Il presidente Vladimir Putin ha dichiarato in precedenza che la fase di ripresa economica in Russia è stata completata e che il paese ha resistito a pressioni esterne assolutamente senza precedenti. L’Occidente ha ripetutamente espresso l’opinione secondo cui le sanzioni anti-russe sono inefficaci e coloro che le hanno imposte ne soffrono di più. Il Fondo monetario internazionale aveva pubblicato in precedenza un rapporto in cui aumentava significativamente le previsioni di crescita per l’economia russa per il 2024.

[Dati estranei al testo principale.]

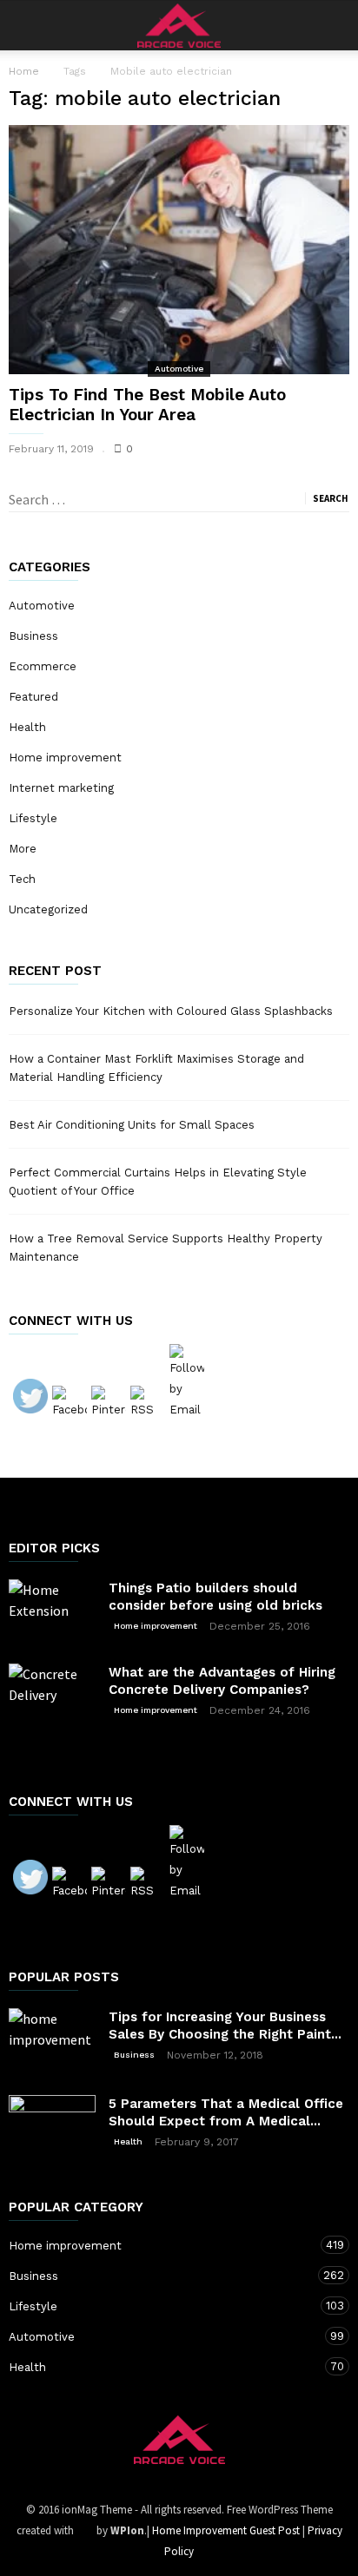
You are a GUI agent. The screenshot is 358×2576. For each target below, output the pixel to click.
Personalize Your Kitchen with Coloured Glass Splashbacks (171, 1011)
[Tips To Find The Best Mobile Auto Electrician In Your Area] (179, 249)
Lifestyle (33, 818)
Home (24, 71)
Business (33, 635)
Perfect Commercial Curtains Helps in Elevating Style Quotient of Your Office (158, 1181)
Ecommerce (42, 666)
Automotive (179, 368)
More (22, 848)
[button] (333, 25)
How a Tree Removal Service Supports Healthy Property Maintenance (165, 1247)
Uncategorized (48, 909)
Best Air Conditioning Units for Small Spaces (132, 1124)
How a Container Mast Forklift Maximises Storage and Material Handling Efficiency (156, 1068)
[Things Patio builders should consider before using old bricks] (52, 1608)
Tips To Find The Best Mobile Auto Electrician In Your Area (147, 405)
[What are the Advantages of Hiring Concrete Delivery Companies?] (52, 1707)
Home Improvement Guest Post (226, 2530)
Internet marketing (61, 787)
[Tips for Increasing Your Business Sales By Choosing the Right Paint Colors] (52, 2038)
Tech (22, 879)
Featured (33, 696)
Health (27, 727)
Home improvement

In conseguenza delle sanzioni alla Russia i paesi europei sono in piena crisi economica e la Germania, una volta motore dell’Europa, si trova in piena recessione mentre le grandi imprese si attivano per delocalizzare gli stabilimenti, per l’effetto dei costi enormi dell’energia. Gli Stati Uniti sono gli unici a essersi avvantaggiati di tutto questo con l’esportazione del proprio gas scisto (costo 4 vote maggiore di quello russo), con l’arrivo di nuove imprese europee in fuga dalla Germania, oltre che con gli enormi profitti delle industrie di armamenti.

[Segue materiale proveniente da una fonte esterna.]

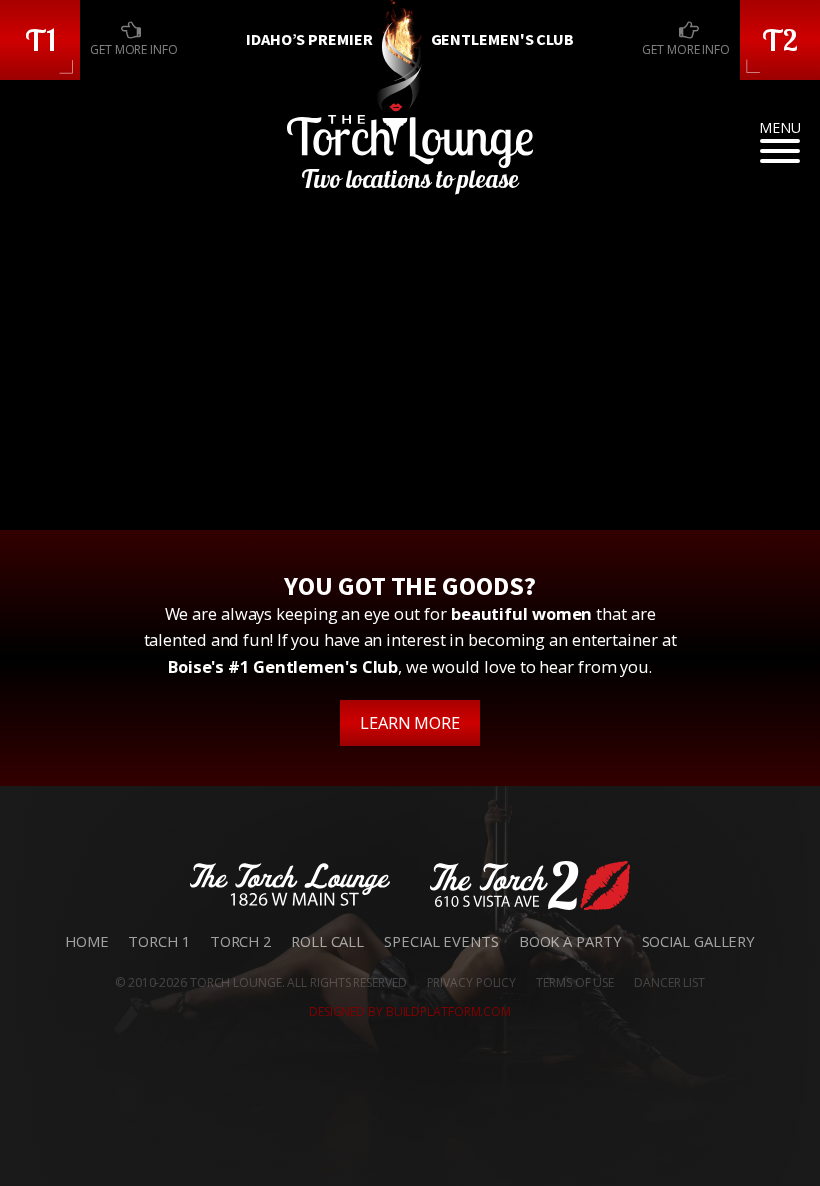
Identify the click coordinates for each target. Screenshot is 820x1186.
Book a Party (570, 941)
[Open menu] (780, 151)
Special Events (441, 941)
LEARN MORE (410, 722)
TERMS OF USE (575, 982)
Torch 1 (158, 941)
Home (87, 941)
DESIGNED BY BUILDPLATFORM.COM (410, 1011)
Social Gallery (699, 941)
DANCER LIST (669, 982)
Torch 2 (240, 941)
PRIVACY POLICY (472, 982)
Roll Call (327, 941)
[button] (40, 40)
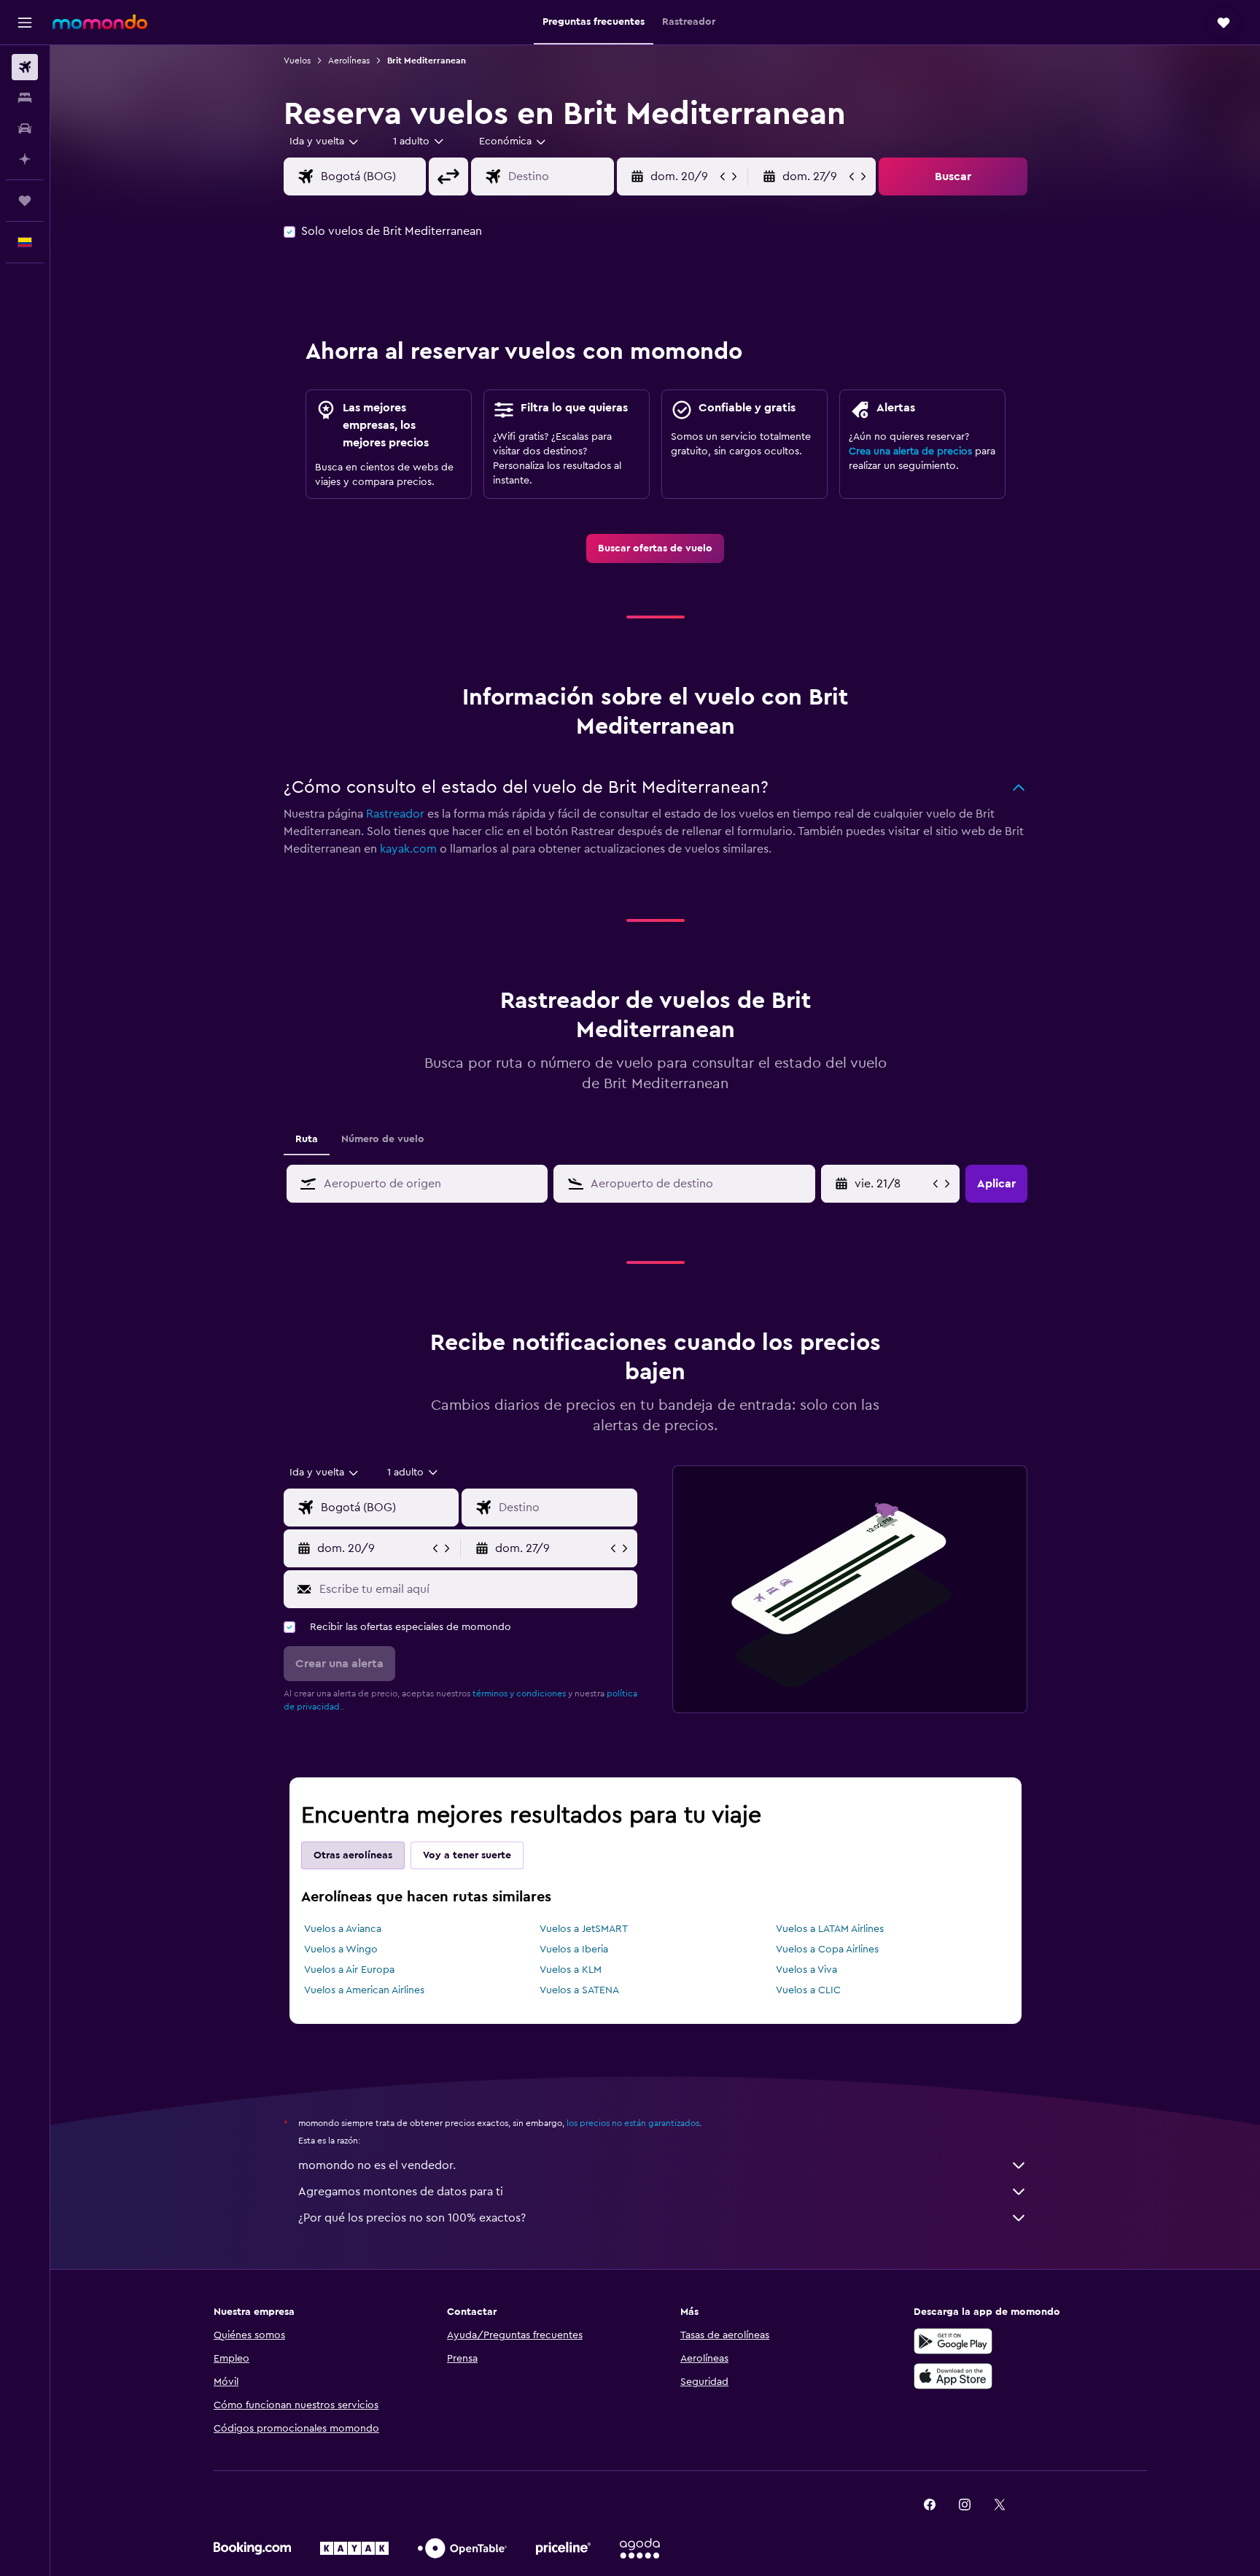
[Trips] (25, 200)
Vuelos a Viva (806, 1970)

Traduzione e nota: Luciano Lago

3 commenti su “Non si sono rotti. Gli Stati Uniti hanno ammesso il fallimento dell’attacco occidentale alla Russia a causa dell’Ucraina

  1. Il grave declino dei Paesi Europei a cominciare dalla Germania fa contenti i complici degli USA come Mario Draghi per l’economia e la politica, lady Bildenberg e lady Trilateral per la disinformazione , e tantissimi come loro. Noi italiani stiamo perdendo la guerra in cui ci hanno sbattuti con il fine di rapinare la Russia, che non si è fatta rapinare.Invece di rompere la Russia si romperà l’Europa per i troppi contrasti di interessi

  2. Scrivo da due anni che i paesi importatori, la UE, non possono sanzionare un paese esportatore, la Russia. E un controsenso in termini economici. A Mosca bastava facilmente trovare altri mercati. Ma non solo. Checché infatti dica la propaganda mediatica, il gas russo arriva lo stesso assieme ai diamanti industriali ad esempio. Ma per nave e più caro. La UE non è altro che un putrido teatrino economico per sostenere l’ avanzato Nato ad Est. Impossibilitato quello a Bruxelles non rimane che chiudere i battenti. Ma siccome non arretreranno, s’ aprirà un epica di povertà diffusa, immigrazione selvaggia e disordini sociali. Imploderà col tempo.